In theory, businesses can apply for Novel Food authorization to keep selling an ingredient that has been classified as novel. In reality, this process is long, complex, and prohibitively expensive, especially for small and independent companies. An application can take several years to complete and requires extensive technical documentation, safety assessments, detailed breakdowns of the ingredient’s makeup, and legal expertise which in term will cost a lot of money to source. It’s a process designed for multinational corporations with regulatory teams and deep pockets, not for small producers working with traditional, whole-food ingredients. The cost alone is enough to make the route inaccessible. Preparing a Novel Food application can run into tens or even hundreds of thousands of pounds, with no guarantee of approval at the end. During that time, products must remain off shelves, meaning businesses are expected to absorb years of lost income while funding an application they may never see a return on, it’s basically a dead end.
Turkey Tail and Cordyceps Ban?
Public awareness of the so-called “ban” really started to gain traction in the UK around October 2025. Now, in December 2025, the FSA has officially classified Turkey Tail and Cordyceps as Novel Foods across the entire UK, and petitions calling for a reversal are rapidly growing. This isn’t a minor issue affecting a single brand, it impacts every company selling these mushrooms in the UK.
What many people don’t realize is that this isn’t the first time these mushrooms have been forcibly removed from shelves. Earlier in 2025, companies such as Life Essentials were required to take Cordyceps Militaris and Turkey Tail capsules out of their range. For us, this meant switching to Cordyceps Sinensis, which is significantly more expensive to source and manufacture. Our 6-Mushroom Blend originally included Turkey Tail, so we had to replace it with Maitake and completely remove our Turkey Tail capsules. The result was a blend that no longer contained Turkey Tail, something our customers could still access elsewhere, which understandably led to reduced sales.

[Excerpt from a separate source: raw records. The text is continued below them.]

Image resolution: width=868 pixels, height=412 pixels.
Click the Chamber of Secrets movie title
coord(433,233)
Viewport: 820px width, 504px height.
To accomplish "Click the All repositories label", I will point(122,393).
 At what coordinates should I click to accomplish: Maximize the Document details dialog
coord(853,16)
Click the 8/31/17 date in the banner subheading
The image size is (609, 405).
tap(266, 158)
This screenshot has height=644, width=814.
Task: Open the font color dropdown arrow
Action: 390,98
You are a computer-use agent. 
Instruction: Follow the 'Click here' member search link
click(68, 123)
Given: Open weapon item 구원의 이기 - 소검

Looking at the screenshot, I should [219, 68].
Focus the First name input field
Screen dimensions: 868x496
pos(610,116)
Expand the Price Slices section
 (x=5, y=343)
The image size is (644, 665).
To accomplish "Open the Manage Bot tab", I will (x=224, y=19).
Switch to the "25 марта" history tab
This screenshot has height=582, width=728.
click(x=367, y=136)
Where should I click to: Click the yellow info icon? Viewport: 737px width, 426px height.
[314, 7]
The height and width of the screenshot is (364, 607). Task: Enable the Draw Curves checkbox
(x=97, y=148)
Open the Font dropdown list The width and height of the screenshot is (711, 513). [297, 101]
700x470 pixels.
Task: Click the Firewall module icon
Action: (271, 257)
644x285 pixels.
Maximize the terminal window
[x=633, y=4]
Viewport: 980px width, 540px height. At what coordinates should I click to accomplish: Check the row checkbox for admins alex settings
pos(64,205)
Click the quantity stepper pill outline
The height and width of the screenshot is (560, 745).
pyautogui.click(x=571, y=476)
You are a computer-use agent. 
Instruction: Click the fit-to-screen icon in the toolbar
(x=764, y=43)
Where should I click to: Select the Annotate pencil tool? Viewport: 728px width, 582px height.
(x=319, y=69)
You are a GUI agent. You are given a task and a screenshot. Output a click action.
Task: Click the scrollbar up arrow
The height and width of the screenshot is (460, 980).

It’s also important to clear up a common misconception: this restriction isn’t limited to mushroom tinctures. Any product containing Turkey Tail or Cordyceps Militaris is now prohibited for sale in the UK, whether capsules, powders, or blended products. The impact is wide-reaching, and small businesses are being forced to adapt, often at considerable cost, simply because these long-used mushrooms do not meet the regulatory definition of a “Novel Food.”